I’ve been in several marathon training groups that begin meeting months before a marathon. It’s astonishing to see how a little bit of daily training takes very ordinary, often very unathletic people, and gently but steadily leads us to a place where we can start running twenty-six miles around breakfast time and finish sometime before lunch.
If we took spiritual progress this seriously—and we should (Matt. 5:48)—what “spiritual workout” will move us steadily and consistently toward spiritual fitness?
William Law, a classical writer who taught the church almost three centuries ago, says that one of the most effective workouts we could ever perform for ourselves is regularly praying for our children’s spiritual welfare.
How does praying for our kids help us grow?
Law makes the sensible connection that if a parent is praying regularly for their children’s spiritual growth, that parent is going to be compelled to excel in the same virtues they long for their children to embrace. “How naturally would a parent grow ashamed of lacking the very virtues he or she thinks necessary for their children?”
Psychologically and spiritually, when we want something for our children, it reinforces to our own minds how important that same thing is for us. That’s why praying for our children to grow in faith and character is one of the most effective ways of reminding ourselves of what we need to aspire after.
Jenna was beside herself trying to get her oldest daughter (8) to be more patient with her younger sister. She began praying regularly that God would help her daughter to encourage her sister rather than resent her whenever she made a mistake. When the younger sister spilled some glitter all over the floor, the older sister cried out, “You’re such an idiot!” There was a moment of painful spiritual revelation when Jenna realized her daughter was repeating verbatim what she had heard Jenna say of another driver who cut in front them on their morning trip to school. With sincere conviction, Jenna realized she was praying for her daughter to stop being like…her mom.
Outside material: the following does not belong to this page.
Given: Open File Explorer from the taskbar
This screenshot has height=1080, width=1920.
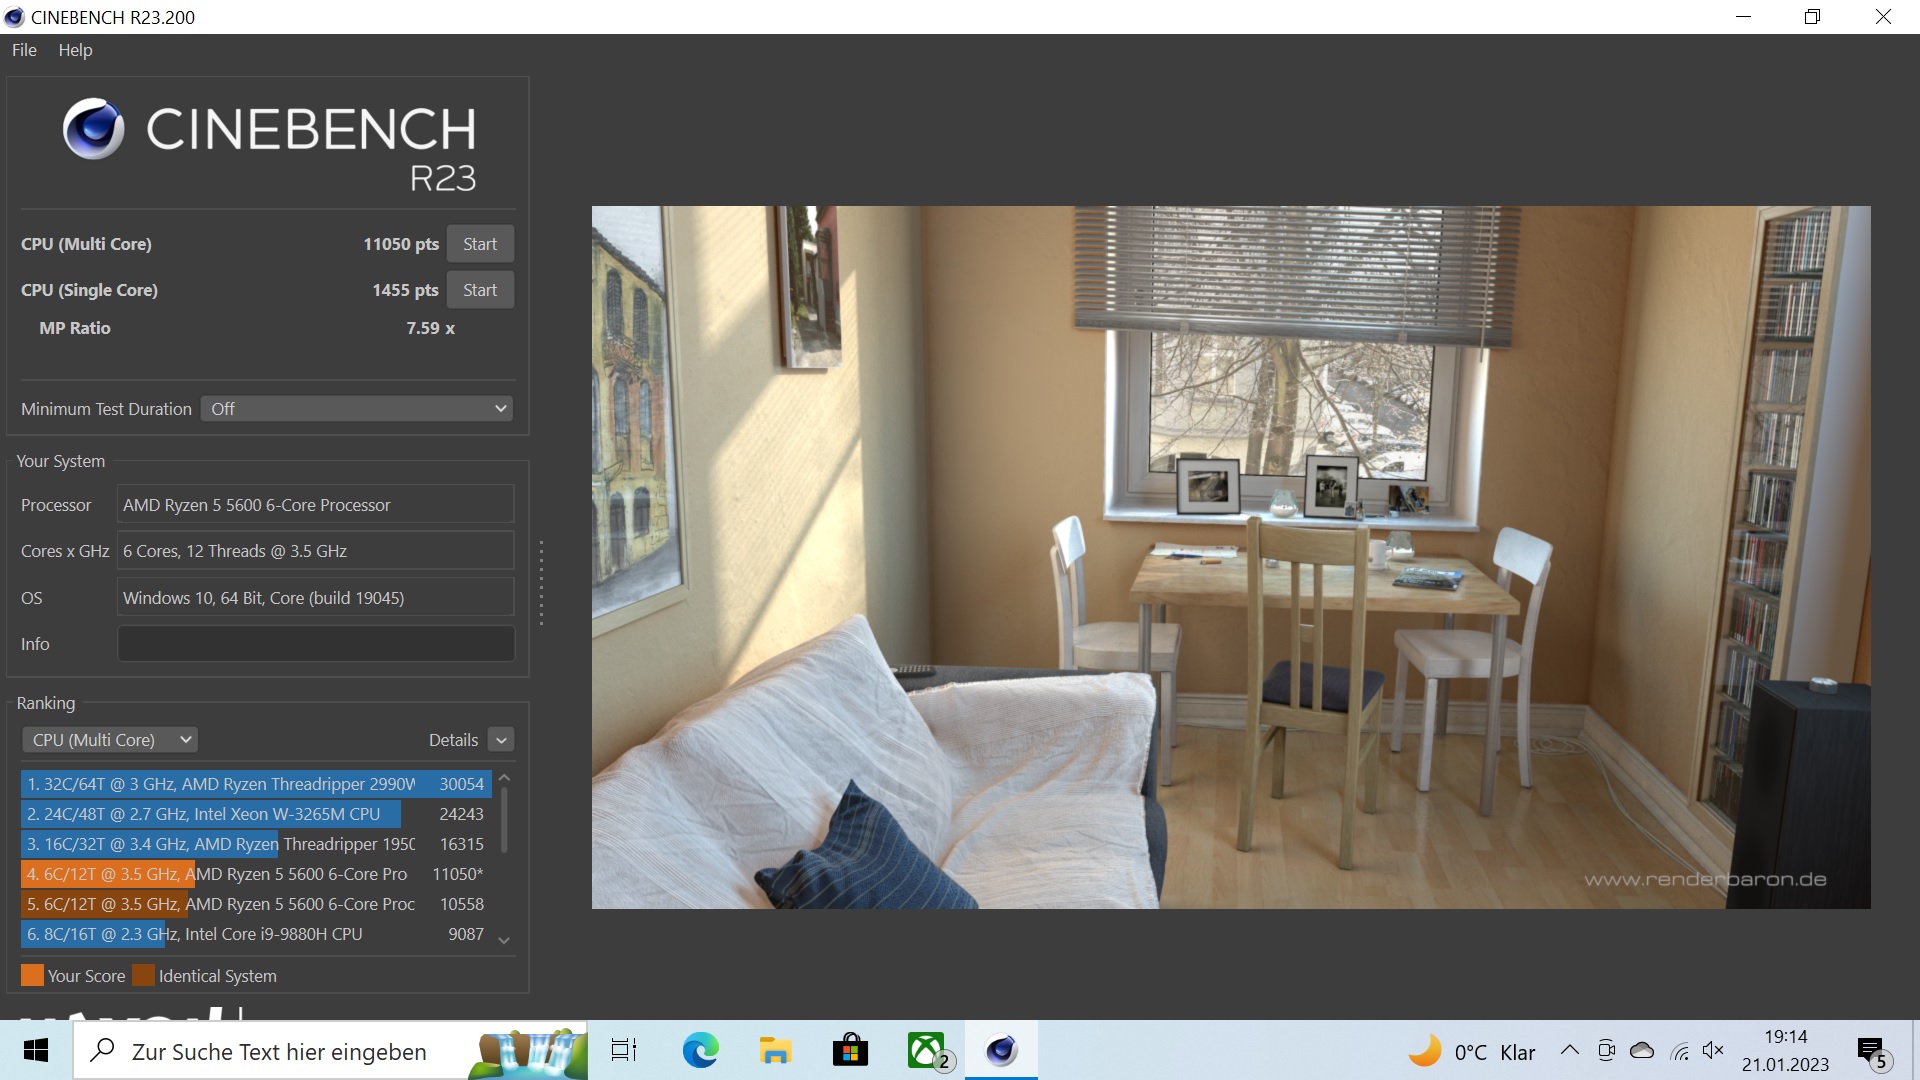Looking at the screenshot, I should click(775, 1051).
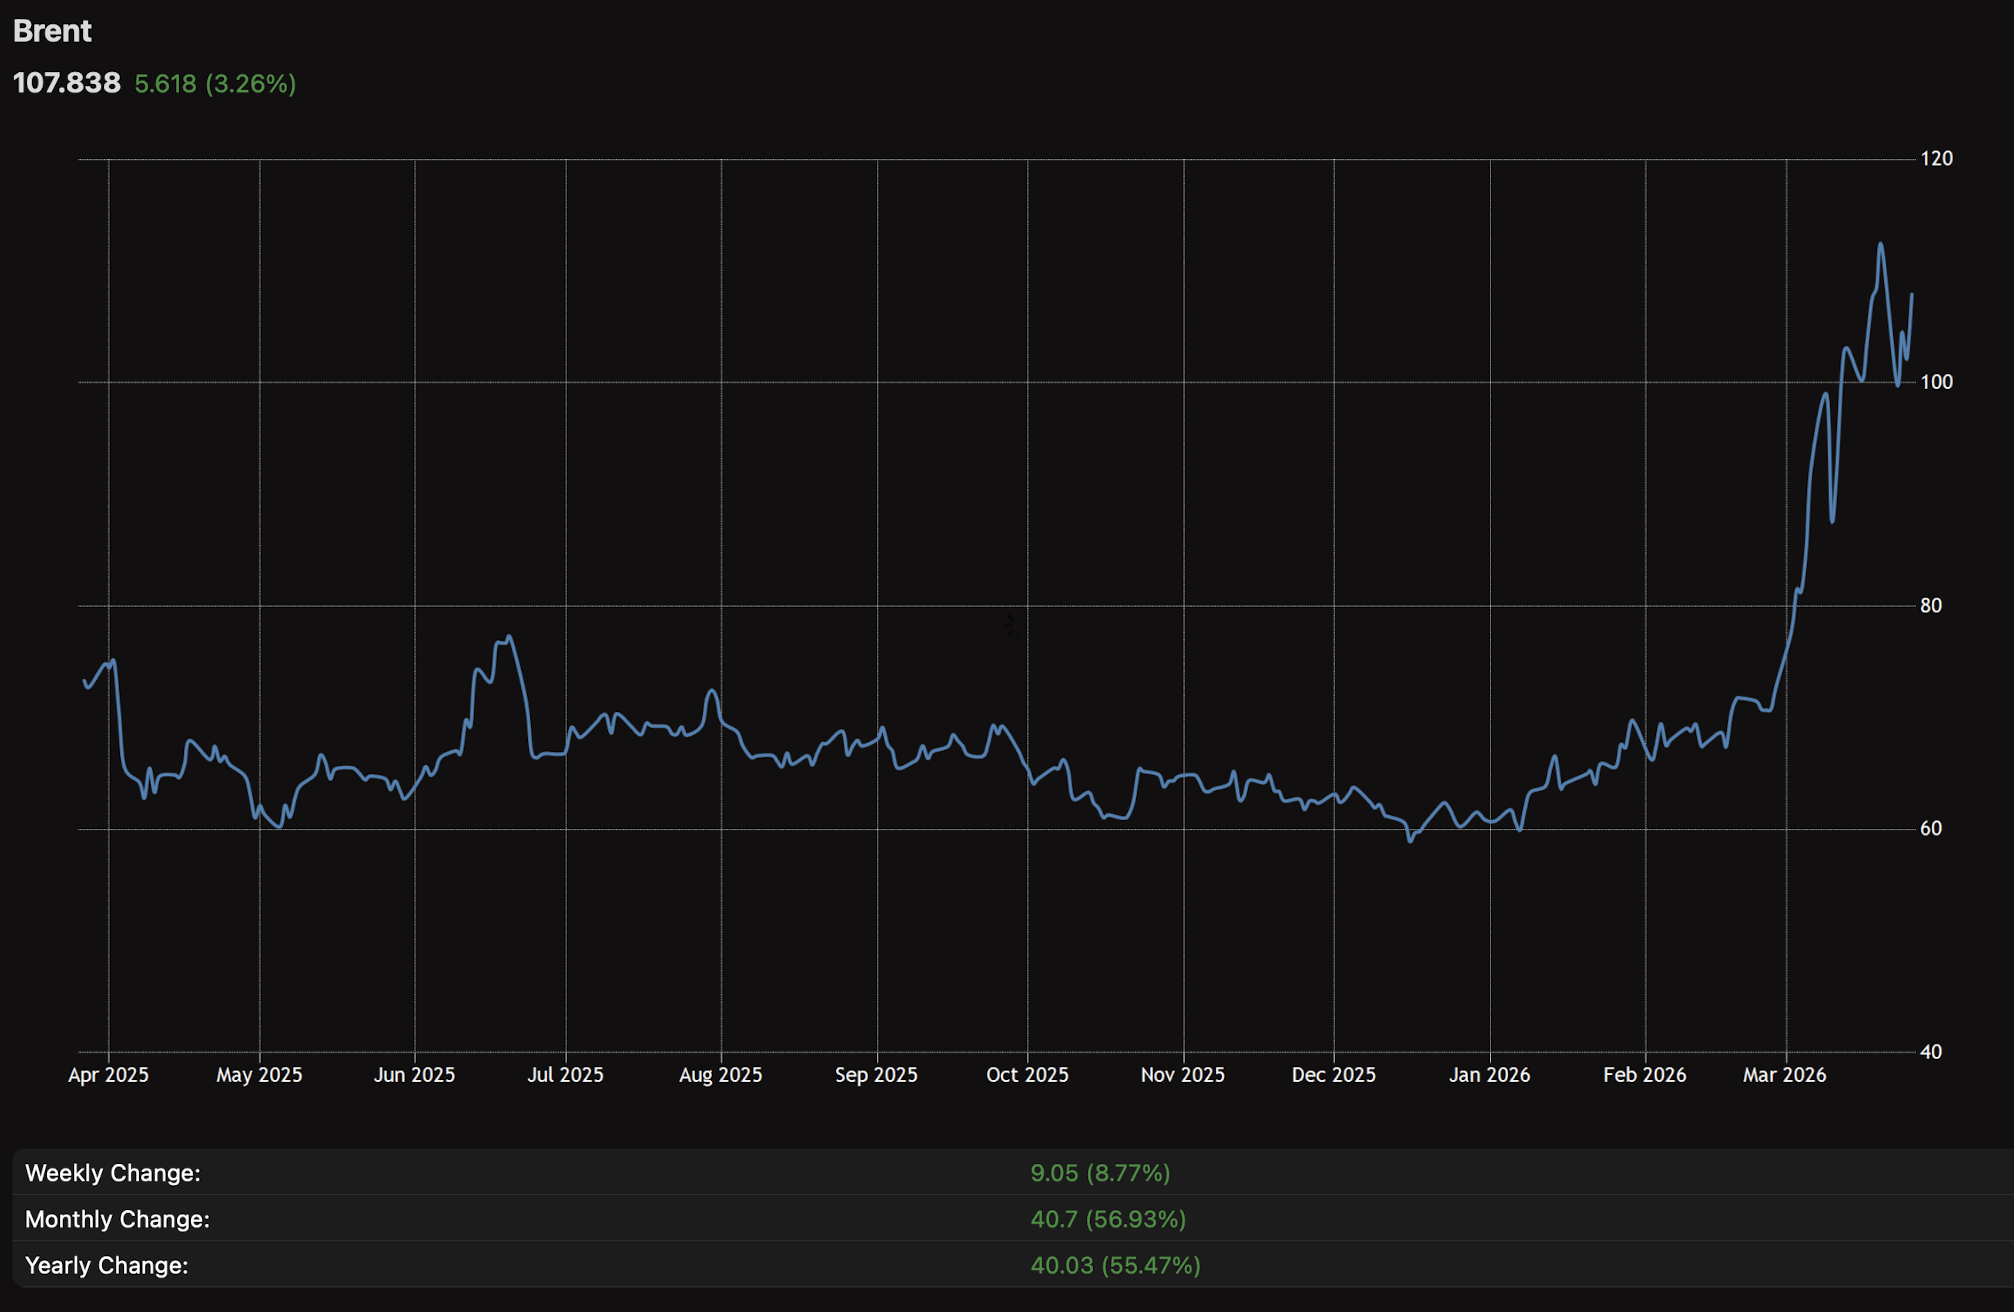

It’s not a surprise that Jenna began praying for more patience for herself whenever she got into the car with her children.
Another benefit of regular intercessory prayer for our children is that when we earnestly call upon God to show favor to our children, it naturally makes us want to maintain a clean heart before God. William Law writes, “If a father considered himself as an intercessor with God for his children to bless them with his prayers, what more likely means to make him aspire after every degree of holiness that he might thereby be fitter to obtain blessings from heaven for them? How would such thoughts make him avoid everything that was sinful and displeasing to God, lest when he prayed for his children God should reject his prayers?”
James 5:16 tells us that “the prayer of a righteous person is very powerful in its effect.” So if I want to be spiritually “fit” to be an effective intercessor for my children, I’m going to watch my life, in the same way someone training for a marathon might think twice about having that second helping of ice cream.
The third thing regularly praying for our children accomplishes is that a life of intentional praying inspires a life of more intentional training. If we pray to God that he will work in our children’s hearts, we’re going to want to become his assistant, a partial answer to our own prayers. For example, if we pray that God will move them to value eternal things, we’re less likely to fall into affirming worldly achievements. If I ask God to give my children hearts of purity, I’m not going to bring impure shows into my home, which would undercut my prayers. If I ask God to make my children love kindness, I’m going to think up ways for them to use Christmas, as an example, to display kindness to others rather than just focus on their own wish lists. If I pray they will hunger for God’s Word, I’m going to scour bookstores for Bibles and helps that make the Bible come alive to my young children.
All of these benefits begin with praying for our children: earnestly, passionately, and persistently. Because of God’s kindness, these prayers will surely bless our children. The surprising news, according to William Law, is that they will bless us—the parents who pray—just as much.